[Records from a dataset]
+++
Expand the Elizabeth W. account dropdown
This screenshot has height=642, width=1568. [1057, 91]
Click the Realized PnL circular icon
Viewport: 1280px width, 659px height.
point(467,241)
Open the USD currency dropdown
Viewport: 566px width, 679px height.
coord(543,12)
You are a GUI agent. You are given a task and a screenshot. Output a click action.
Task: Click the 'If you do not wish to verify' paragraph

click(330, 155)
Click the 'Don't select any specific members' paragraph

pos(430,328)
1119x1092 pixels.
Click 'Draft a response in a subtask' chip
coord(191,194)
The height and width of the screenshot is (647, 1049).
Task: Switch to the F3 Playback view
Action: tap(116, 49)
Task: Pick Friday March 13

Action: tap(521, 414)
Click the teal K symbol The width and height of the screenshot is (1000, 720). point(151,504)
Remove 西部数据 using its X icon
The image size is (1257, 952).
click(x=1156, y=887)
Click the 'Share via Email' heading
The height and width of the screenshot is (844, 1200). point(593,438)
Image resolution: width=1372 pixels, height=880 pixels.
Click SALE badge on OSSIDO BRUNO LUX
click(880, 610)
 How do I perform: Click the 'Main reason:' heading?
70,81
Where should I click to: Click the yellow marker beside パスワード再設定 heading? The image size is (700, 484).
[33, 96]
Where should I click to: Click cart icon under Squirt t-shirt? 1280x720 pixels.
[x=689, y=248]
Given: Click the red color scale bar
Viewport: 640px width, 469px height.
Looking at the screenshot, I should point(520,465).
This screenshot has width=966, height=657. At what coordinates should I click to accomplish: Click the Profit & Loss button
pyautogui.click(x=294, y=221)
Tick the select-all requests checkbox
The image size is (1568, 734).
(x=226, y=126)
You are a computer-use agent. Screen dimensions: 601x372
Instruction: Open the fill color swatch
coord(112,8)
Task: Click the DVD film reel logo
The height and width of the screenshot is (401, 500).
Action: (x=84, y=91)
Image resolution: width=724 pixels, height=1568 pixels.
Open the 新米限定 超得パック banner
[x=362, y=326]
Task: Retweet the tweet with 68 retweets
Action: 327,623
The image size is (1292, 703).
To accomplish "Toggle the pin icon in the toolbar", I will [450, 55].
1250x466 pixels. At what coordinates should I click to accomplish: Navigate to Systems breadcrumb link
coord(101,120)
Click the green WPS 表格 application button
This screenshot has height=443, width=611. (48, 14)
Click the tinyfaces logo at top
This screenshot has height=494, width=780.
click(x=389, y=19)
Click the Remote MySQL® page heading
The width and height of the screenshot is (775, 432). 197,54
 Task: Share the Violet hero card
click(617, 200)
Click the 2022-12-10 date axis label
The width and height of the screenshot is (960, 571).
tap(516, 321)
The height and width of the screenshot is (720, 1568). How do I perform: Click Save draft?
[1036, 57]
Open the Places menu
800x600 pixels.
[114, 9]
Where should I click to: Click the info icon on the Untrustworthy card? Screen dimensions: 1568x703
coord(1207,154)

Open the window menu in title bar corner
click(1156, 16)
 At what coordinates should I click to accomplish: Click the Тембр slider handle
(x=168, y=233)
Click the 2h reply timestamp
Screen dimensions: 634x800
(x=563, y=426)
+++
What to work on
Every entry above needs to be copied exactly.

Task solution
Expand the Elizabeth W. account dropdown
This screenshot has height=642, width=1568. [1057, 91]
Click the Realized PnL circular icon
Viewport: 1280px width, 659px height.
point(467,241)
Open the USD currency dropdown
Viewport: 566px width, 679px height.
coord(543,12)
You are a GUI agent. You are given a task and a screenshot. Output a click action.
Task: Click the 'If you do not wish to verify' paragraph

click(330, 155)
Click the 'Don't select any specific members' paragraph

pos(430,328)
1119x1092 pixels.
Click 'Draft a response in a subtask' chip
coord(191,194)
The height and width of the screenshot is (647, 1049).
Task: Switch to the F3 Playback view
Action: tap(116, 49)
Task: Pick Friday March 13

Action: tap(521, 414)
Click the teal K symbol The width and height of the screenshot is (1000, 720). point(151,504)
Remove 西部数据 using its X icon
The image size is (1257, 952).
click(x=1156, y=887)
Click the 'Share via Email' heading
The height and width of the screenshot is (844, 1200). point(593,438)
Image resolution: width=1372 pixels, height=880 pixels.
Click SALE badge on OSSIDO BRUNO LUX
click(880, 610)
 How do I perform: Click the 'Main reason:' heading?
70,81
Where should I click to: Click the yellow marker beside パスワード再設定 heading? The image size is (700, 484).
[33, 96]
Where should I click to: Click cart icon under Squirt t-shirt? 1280x720 pixels.
[x=689, y=248]
Given: Click the red color scale bar
Viewport: 640px width, 469px height.
Looking at the screenshot, I should point(520,465).
This screenshot has width=966, height=657. At what coordinates should I click to accomplish: Click the Profit & Loss button
pyautogui.click(x=294, y=221)
Tick the select-all requests checkbox
The image size is (1568, 734).
(x=226, y=126)
You are a computer-use agent. Screen dimensions: 601x372
Instruction: Open the fill color swatch
coord(112,8)
Task: Click the DVD film reel logo
The height and width of the screenshot is (401, 500).
Action: (x=84, y=91)
Image resolution: width=724 pixels, height=1568 pixels.
Open the 新米限定 超得パック banner
[x=362, y=326]
Task: Retweet the tweet with 68 retweets
Action: 327,623
The image size is (1292, 703).
To accomplish "Toggle the pin icon in the toolbar", I will [450, 55].
1250x466 pixels. At what coordinates should I click to accomplish: Navigate to Systems breadcrumb link
coord(101,120)
Click the green WPS 表格 application button
This screenshot has height=443, width=611. (48, 14)
Click the tinyfaces logo at top
This screenshot has height=494, width=780.
click(x=389, y=19)
Click the Remote MySQL® page heading
The width and height of the screenshot is (775, 432). 197,54
 Task: Share the Violet hero card
click(617, 200)
Click the 2022-12-10 date axis label
The width and height of the screenshot is (960, 571).
tap(516, 321)
The height and width of the screenshot is (720, 1568). How do I perform: Click Save draft?
[1036, 57]
Open the Places menu
800x600 pixels.
[114, 9]
Where should I click to: Click the info icon on the Untrustworthy card? Screen dimensions: 1568x703
coord(1207,154)

Open the window menu in title bar corner
click(1156, 16)
 At what coordinates should I click to accomplish: Click the Тембр slider handle
(x=168, y=233)
Click the 2h reply timestamp
Screen dimensions: 634x800
(x=563, y=426)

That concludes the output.